## Assigned task
From the line containing "Bookmark this page with star icon" to the final line of the entries, every line is to be reproduced exactly; no other line belongs in the output.

## Given data
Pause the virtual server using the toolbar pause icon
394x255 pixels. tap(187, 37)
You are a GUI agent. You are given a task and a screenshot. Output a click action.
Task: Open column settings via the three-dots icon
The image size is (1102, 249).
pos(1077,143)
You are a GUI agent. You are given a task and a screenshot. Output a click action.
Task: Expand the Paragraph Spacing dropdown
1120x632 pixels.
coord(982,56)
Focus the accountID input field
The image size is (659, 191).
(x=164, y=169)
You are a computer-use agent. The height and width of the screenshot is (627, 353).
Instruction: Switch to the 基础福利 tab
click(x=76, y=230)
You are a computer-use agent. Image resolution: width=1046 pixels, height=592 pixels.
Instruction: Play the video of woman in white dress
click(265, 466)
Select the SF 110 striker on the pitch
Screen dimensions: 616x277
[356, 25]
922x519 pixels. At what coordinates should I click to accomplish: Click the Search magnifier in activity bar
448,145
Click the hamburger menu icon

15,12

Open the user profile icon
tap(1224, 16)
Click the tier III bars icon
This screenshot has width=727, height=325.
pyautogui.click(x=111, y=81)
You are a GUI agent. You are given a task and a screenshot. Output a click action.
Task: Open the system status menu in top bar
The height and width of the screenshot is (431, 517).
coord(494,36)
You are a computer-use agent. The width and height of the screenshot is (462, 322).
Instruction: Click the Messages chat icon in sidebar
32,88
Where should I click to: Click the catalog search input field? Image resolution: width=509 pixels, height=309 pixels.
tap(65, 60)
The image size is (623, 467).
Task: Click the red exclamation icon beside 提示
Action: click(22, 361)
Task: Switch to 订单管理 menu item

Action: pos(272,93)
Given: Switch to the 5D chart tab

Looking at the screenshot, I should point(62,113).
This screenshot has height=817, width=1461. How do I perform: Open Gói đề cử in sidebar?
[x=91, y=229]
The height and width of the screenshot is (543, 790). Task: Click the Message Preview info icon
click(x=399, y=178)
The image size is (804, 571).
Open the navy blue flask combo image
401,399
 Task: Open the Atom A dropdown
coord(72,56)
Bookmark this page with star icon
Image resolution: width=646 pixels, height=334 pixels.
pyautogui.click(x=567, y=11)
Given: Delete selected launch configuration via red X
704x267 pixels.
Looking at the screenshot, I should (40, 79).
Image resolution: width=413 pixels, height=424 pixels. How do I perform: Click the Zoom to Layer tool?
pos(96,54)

## Exercise response
Bookmark this page with star icon
Image resolution: width=646 pixels, height=334 pixels.
pyautogui.click(x=567, y=11)
Given: Delete selected launch configuration via red X
704x267 pixels.
Looking at the screenshot, I should (40, 79).
Image resolution: width=413 pixels, height=424 pixels. How do I perform: Click the Zoom to Layer tool?
pos(96,54)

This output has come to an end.